Tunisie : Grève générale du secteur public

Les employés du secteur public observent en Tunisie, jeudi, une grève générale paralysant divers domaines tels les transports et l’éducation. Plus de 650 mille employés du secteur public sont en effet engagés dans une grève générale pour exiger une hausse des salaires.

Hier mercredi, un nouveau round de négociations entre les dirigeants de l’Union générale tunisienne du travail (Ugtt, la plus grande organisation syndicale du pays) et la présidence du gouvernement avait échoué.

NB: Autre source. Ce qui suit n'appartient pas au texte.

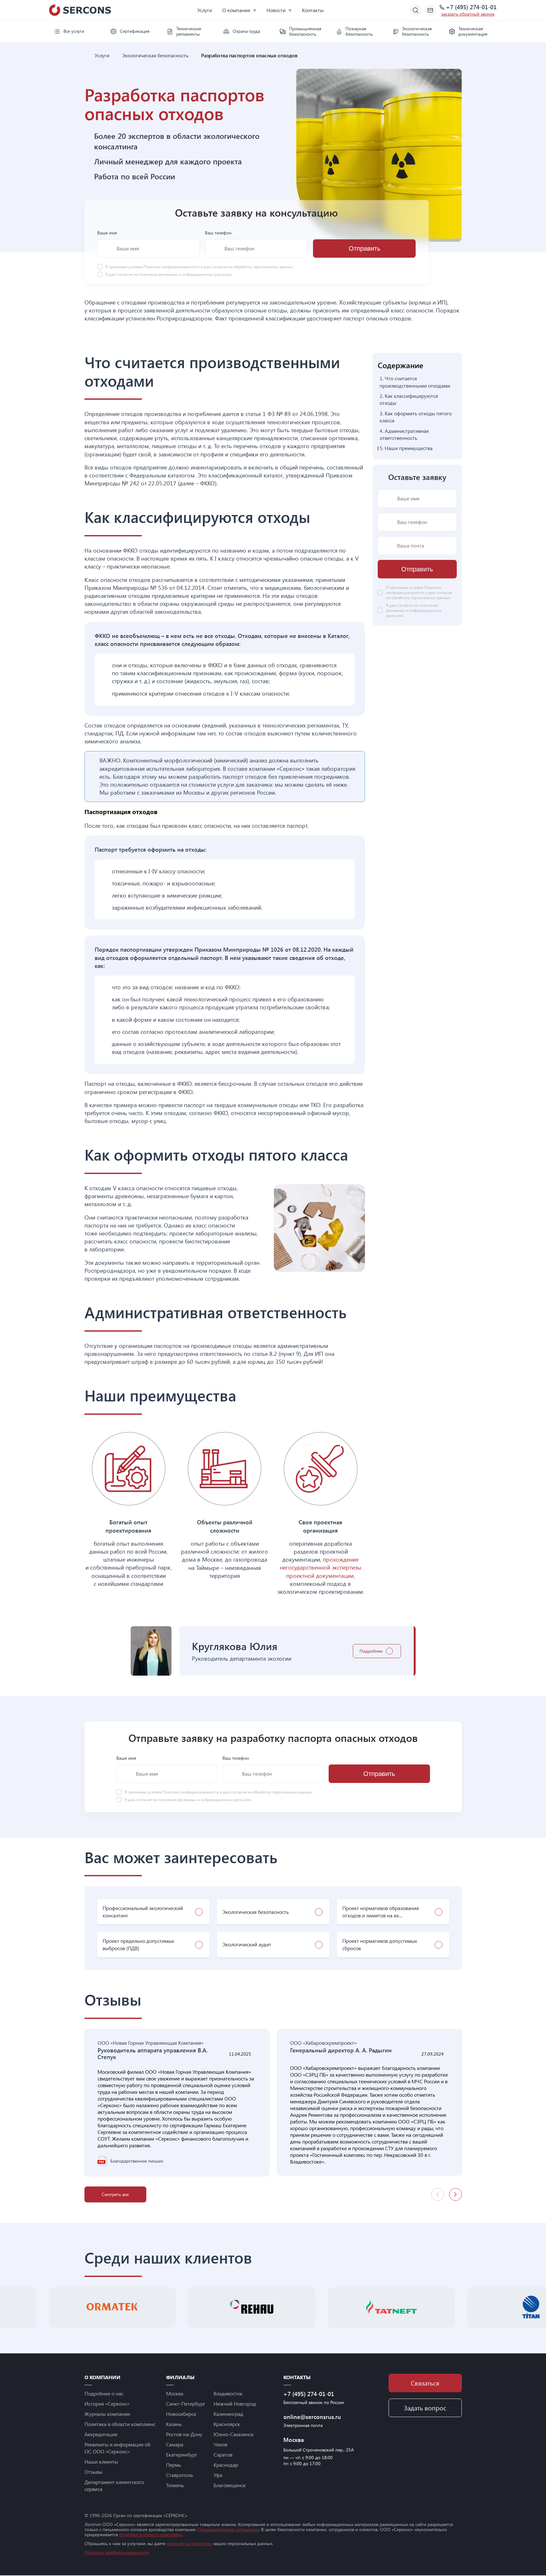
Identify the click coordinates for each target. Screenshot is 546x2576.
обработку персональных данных (263, 266)
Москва (174, 2393)
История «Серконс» (106, 2403)
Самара (174, 2444)
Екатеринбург (181, 2454)
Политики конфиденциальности (171, 266)
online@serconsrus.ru (312, 2417)
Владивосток (228, 2393)
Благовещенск (230, 2485)
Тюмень (175, 2485)
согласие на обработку (189, 2543)
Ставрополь (179, 2475)
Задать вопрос (425, 2407)
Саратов (223, 2454)
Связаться (425, 2383)
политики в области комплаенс (150, 2534)
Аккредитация (100, 2434)
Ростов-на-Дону (184, 2434)
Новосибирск (181, 2413)
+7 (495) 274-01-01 (471, 7)
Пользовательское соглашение (228, 2529)
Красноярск (227, 2424)
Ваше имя (107, 233)
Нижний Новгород (235, 2403)
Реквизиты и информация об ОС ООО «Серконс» (117, 2448)
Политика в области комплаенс (120, 2424)
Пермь (173, 2464)
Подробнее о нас (103, 2393)
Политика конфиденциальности (116, 2552)
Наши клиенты (101, 2461)
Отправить (364, 248)
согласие (125, 274)
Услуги (204, 10)
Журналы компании (107, 2413)
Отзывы (93, 2471)
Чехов (220, 2444)
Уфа (218, 2475)
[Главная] (87, 55)
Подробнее (371, 1651)
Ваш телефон (218, 233)
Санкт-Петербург (185, 2403)
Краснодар (226, 2464)
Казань (174, 2424)
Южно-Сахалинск (234, 2434)
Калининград (228, 2413)
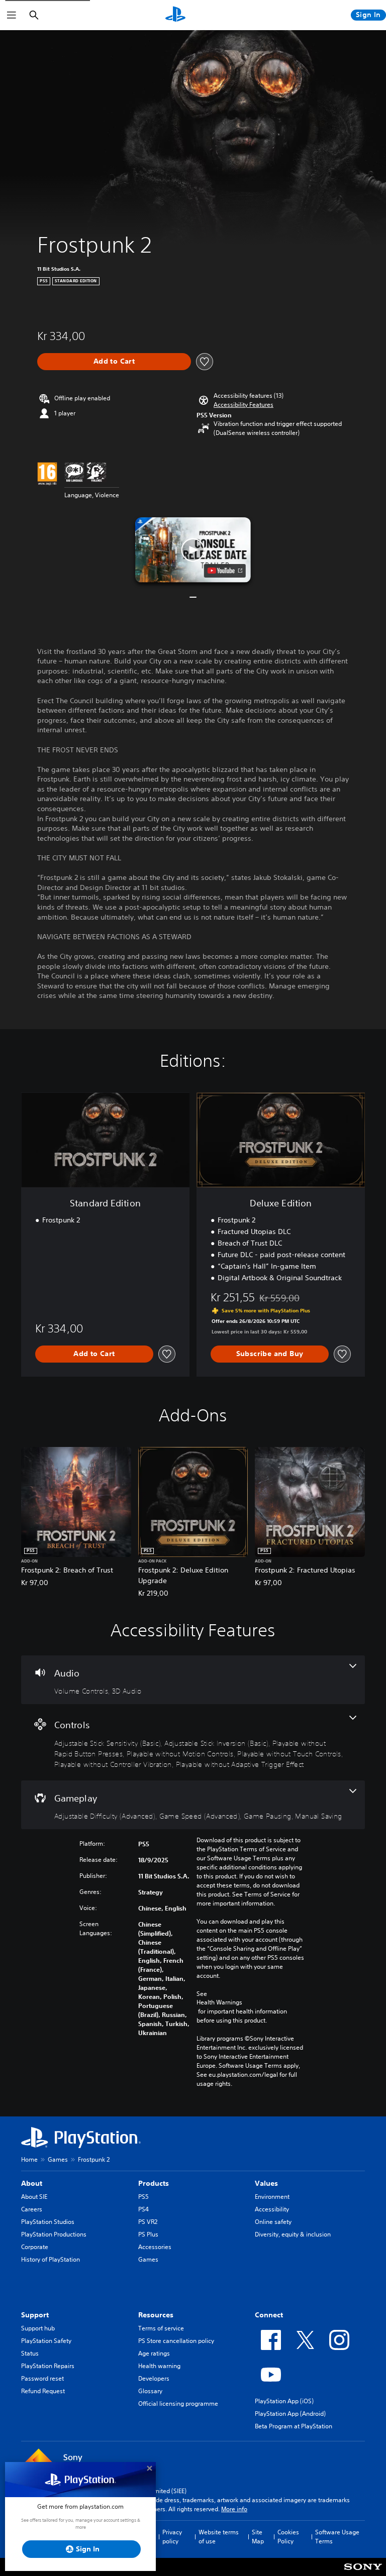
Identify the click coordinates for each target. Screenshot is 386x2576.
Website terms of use (219, 2536)
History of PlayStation (50, 2259)
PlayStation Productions (53, 2234)
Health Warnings (219, 2002)
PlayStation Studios (47, 2221)
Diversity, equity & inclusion (293, 2234)
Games (58, 2159)
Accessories (154, 2247)
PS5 (143, 2196)
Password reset (42, 2378)
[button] (243, 404)
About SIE (34, 2196)
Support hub (38, 2328)
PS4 (143, 2209)
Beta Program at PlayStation (293, 2426)
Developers (153, 2378)
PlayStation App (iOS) (284, 2401)
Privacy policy (172, 2536)
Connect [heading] (269, 2314)
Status (30, 2353)
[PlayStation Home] (175, 15)
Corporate (34, 2247)
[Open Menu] (12, 15)
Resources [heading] (155, 2314)
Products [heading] (153, 2183)
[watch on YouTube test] (225, 570)
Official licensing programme (178, 2403)
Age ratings (154, 2353)
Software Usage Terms (337, 2536)
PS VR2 (147, 2221)
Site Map (258, 2536)
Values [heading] (266, 2183)
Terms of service (161, 2328)
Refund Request (43, 2391)
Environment (272, 2196)
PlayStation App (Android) (290, 2413)
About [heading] (31, 2183)
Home (29, 2159)
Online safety (273, 2221)
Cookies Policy (288, 2536)
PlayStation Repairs (47, 2366)
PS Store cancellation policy (176, 2340)
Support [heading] (35, 2314)
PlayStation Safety (46, 2340)
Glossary (150, 2391)
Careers (31, 2209)
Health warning (159, 2366)
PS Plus (148, 2234)
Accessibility (272, 2209)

Selon le correspondant d’Anadolu, les gares de transport sont apparues désertes, jeudi matin, à Tunis, la capitale, tandis que les institutions publiques étaient fermées.

De leur côté, les ministères de l’Education et de l’Enseignement supérieur ont annoncé mercredi dans une déclaration commune, que « les cours et examens seront suspendus jeudi dans tous les établissements éducatifs, universitaires et de formation et reprendront vendredi ».

“La suspension des cours est conforme à la décision du Conseil des ministres de mercredi afin de garantir la sécurité des élèves et des étudiants et compte tenu des circonstances exceptionnelles et des difficultés liées au transport”, ont indiqué les deux départements.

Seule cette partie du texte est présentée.